(TEXT UNDER STUDY Opens)

The opinion of the court was delivered by: John A. Gorman United States Magistrate Judge


Monday, 01 October, 2012 11:46:29 AM

Clerk, U.S. District Court, ILCD


The parties have consented to have this case heard to judgment by a United States Magistrate Judge pursuant to 28 USC. § 636(c), and the District Judge has referred the case to me. Now before the court is the Defendant's motion for summary judgment (#17). The motion is fully briefed and I have carefully considered the arguments and evidence submitted by the parties. As explained herein, the motion is DENIED.


This case arises under the Fair Labor Standards Act, 29 USC §215(a)(3). This Court has subject matter jurisdiction pursuant to 29 USC §216(b) and 28 USC §1331.

The events alleged in the complaint took place in Fulton and Knox Counties, Illinois, both of which are within this District and in both of which the Defendant does business. Venue in this District is therefore proper.

Pursuant to CD Ill Local Rule 40.1(A), this case is assigned to the Peoria Division of this District.


The purpose of summary judgment is to "pierce the pleadings and to assess the proof in order to see whether there is a genuine need for trial." Matsushita Elec. Indus. Co., Ltd. v. Zenith Radio Corp., 475 US 574, 587 (1986). Under Rule 56(c) of the Federal Rules of Civil Procedure, summary judgment should be entered if and only if there is no genuine issue as to any material fact, and the moving party is entitled to judgment as a matter of law. See Jay v. Intermet Wagner Inc., 233 F.3d 1014, 1016 (7th Cir 2000); Cox v. Acme Health Serv., 55 F3d 1304, 1308 (7th Cir 1995).

In ruling on a summary judgment motion, the court may not weigh the evidence or resolve issues of fact; disputed facts must be left for resolution at trial. Anderson v. Liberty Lobby, Inc., 477 US 242 (1986). The court's role in deciding the motion is not to sift through the evidence, pondering the nuances and inconsistencies, and decide whom to believe. Waldridge v. American Hoechst Corp., 24 F3d 918, 922 (7th Cir1994). Summary judgment is not a substitute for a jury's determination about credibility. Paz v. Wauconda Healthcare and Rehabilitations Centre, 464 F3d 659, 664 (7th Cir 2006). The court has one task and one task only: to decide, based on the evidence of record, whether there is any material dispute of fact that requires a trial.

(TEXT UNDER STUDY Closes)

• SET OF TASKS
1 – According to the court opinion, under which federal act does the case arise?
2 – Translate this sentence from the court opinion into Spanish: "Venue in this District is therefore proper."
3 – Write the next part of the court opinion, starting after its final sentence.
The listing that comes next has no connection to the court opinion.

(DATA Opens)

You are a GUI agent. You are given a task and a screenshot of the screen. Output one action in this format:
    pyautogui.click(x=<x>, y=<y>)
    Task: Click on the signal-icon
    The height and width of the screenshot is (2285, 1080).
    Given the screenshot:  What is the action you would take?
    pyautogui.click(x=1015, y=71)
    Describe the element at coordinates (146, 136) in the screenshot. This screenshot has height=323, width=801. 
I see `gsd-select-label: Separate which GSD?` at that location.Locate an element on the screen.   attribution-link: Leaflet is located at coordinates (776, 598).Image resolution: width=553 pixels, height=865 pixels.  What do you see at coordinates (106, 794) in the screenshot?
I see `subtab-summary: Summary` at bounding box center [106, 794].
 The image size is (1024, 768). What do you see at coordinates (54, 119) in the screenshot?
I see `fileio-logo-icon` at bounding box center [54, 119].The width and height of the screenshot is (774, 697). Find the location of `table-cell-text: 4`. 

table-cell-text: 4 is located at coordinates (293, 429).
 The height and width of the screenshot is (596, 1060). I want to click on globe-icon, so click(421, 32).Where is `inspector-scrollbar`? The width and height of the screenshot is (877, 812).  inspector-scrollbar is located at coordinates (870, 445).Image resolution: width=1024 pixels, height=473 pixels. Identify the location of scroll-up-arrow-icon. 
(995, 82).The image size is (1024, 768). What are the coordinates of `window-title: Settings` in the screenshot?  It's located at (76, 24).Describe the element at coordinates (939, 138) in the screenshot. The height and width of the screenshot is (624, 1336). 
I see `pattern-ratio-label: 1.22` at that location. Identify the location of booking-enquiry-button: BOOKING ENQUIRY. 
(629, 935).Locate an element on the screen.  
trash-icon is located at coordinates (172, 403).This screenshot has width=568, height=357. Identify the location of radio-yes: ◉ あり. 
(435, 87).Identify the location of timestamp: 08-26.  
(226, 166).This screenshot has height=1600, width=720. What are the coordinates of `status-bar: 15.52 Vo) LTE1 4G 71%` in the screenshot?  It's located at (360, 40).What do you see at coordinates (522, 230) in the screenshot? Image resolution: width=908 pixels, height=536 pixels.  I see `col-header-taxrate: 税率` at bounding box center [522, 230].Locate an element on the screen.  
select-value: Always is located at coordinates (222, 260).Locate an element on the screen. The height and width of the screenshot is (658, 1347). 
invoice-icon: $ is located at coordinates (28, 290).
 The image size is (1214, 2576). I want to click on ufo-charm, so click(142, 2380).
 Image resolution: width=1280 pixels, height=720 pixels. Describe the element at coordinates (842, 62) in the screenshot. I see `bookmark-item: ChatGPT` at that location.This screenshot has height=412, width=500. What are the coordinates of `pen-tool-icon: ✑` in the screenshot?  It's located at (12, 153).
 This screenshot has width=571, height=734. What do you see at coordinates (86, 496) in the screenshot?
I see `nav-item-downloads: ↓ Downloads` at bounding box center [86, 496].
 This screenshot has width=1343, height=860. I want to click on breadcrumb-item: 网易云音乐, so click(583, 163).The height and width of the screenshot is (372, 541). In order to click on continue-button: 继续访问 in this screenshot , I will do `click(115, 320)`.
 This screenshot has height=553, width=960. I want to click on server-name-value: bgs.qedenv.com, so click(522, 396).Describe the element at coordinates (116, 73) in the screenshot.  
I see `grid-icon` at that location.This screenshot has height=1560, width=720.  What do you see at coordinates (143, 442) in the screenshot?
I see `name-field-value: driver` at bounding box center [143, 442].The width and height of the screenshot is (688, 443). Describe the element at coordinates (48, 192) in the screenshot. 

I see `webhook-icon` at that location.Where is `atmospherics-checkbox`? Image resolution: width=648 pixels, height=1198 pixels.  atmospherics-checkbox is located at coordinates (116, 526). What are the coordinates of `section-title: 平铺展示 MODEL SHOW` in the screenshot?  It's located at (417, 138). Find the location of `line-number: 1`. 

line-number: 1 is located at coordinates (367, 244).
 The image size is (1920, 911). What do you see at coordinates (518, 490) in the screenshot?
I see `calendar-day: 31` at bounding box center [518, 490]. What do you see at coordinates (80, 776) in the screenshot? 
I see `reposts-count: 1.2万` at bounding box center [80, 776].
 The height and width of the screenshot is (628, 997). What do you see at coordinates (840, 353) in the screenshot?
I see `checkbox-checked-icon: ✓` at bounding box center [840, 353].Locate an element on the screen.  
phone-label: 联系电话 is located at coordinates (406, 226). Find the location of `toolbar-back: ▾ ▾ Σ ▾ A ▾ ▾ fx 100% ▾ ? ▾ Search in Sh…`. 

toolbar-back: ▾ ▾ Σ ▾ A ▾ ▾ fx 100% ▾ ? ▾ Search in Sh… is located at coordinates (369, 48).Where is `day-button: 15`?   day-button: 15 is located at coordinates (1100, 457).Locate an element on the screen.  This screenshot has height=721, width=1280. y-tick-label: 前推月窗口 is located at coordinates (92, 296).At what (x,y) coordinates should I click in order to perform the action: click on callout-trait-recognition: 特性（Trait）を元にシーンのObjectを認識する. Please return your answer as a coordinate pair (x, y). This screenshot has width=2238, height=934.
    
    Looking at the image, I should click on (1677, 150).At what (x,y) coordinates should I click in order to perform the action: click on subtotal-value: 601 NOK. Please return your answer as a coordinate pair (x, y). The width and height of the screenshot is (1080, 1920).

(DATA Closes)

• ANSWER SET
1 – The Fair Labor Standards Act.

2 – Por lo tanto, la competencia territorial en este Distrito es apropiada.

3 –
The court is to examine all admissible facts, viewing the entirety of the record and accepting all facts and drawing all reasonable inferences in favor of the non-movant, Erdman v. City of Ft. Atkinson, 84 F3d 960, 961 (7th Cir 1996); Vukadinovich v. Bd. of Sch. Trustees, 978 F2d 403, 408 (7th Cir 1992), cert. denied, 510 US 844 (1993); Lohorn v. Michal, 913 F2d 327, 331 (7th Cir 1990); DeValk Lincoln-Mercury, Inc. V. Ford Motor Co., 811 F2d 326, 329 (7th Cir 1987); Bartman v. Allis Chalmers Corp., 799 F2d 311, 312 (7th Cir 1986), cert. denied, 479 US 1092 (1987), and construing any doubts against the moving party. Adickes v. S.H. Kress & Co., 398 US 144 (1970); Trotter v. Anderson, 417 F2d 1191 (7th Cir 1969); Haefling v. United Parcel Serv., Inc., 169 F3d 494, 497 (7th Cir1999).

If the undisputed facts indicate that no reasonable jury could find for the party opposing the motion, then summary judgment must be granted. Hedberg v. Indiana Bell Tel. Co., 47 F3d 928, 931 (7th Cir 1995), citing Anderson, 477 US at 248. If the non-moving party fails to make a showing sufficient to establish the existence of an element essential to that party and on which that party will bear the burden of proof at trial, then summary judgment is proper. Celotex, 477 US at 322; Waldridge, 24 F3d at 920.

A court may consider only admissible evidence in assessing a motion for summary judgment. Gunville v. Walker, 583 F3d 979, 985 (7th Cir 2009); Haywood v. Lucent Technologies, Inc., 323 F3d 524, 533 (7th Cir 2003) (inadmissible evidence will not overcome a motion for summary judgment). See also Bombard v. Fort Wayne Newspapers, Inc., 92 F3d 560, 562 (7th Cir 1996) (evidence relied upon at the summary judgment stage must be competent evidence of a type otherwise admissible at trial). A party may not rely upon inadmissible hearsay to oppose a motion for summary judgment. MMG Fin. Corp. v. Midwest Amusements Park, LLC, 630 F3d 651, 656 (7th Cir 2011); Logan v. Caterpillar, Inc., 246 F3d 912, 925 (7th Cir 2001) (inadmissible hearsay is not enough to preclude summary judgment); Eisenstadt v. Centel Corp., 113 F3d 738, 742 (7th Cir 1997) (hearsay is inadmissible in summary judgment proceedings to the same extent that it is inadmissible in a trial); Bombard, 92 F3d at 562 (inadmissible hearsay from an affidavit or deposition will not suffice to overcome a motion for summary judgment).


The following statement of fact is taken from the Defendant's statement of fact, the Plaintiff's response thereto and statement of additional facts, and the Defendant's reply to Plaintiff's additional facts.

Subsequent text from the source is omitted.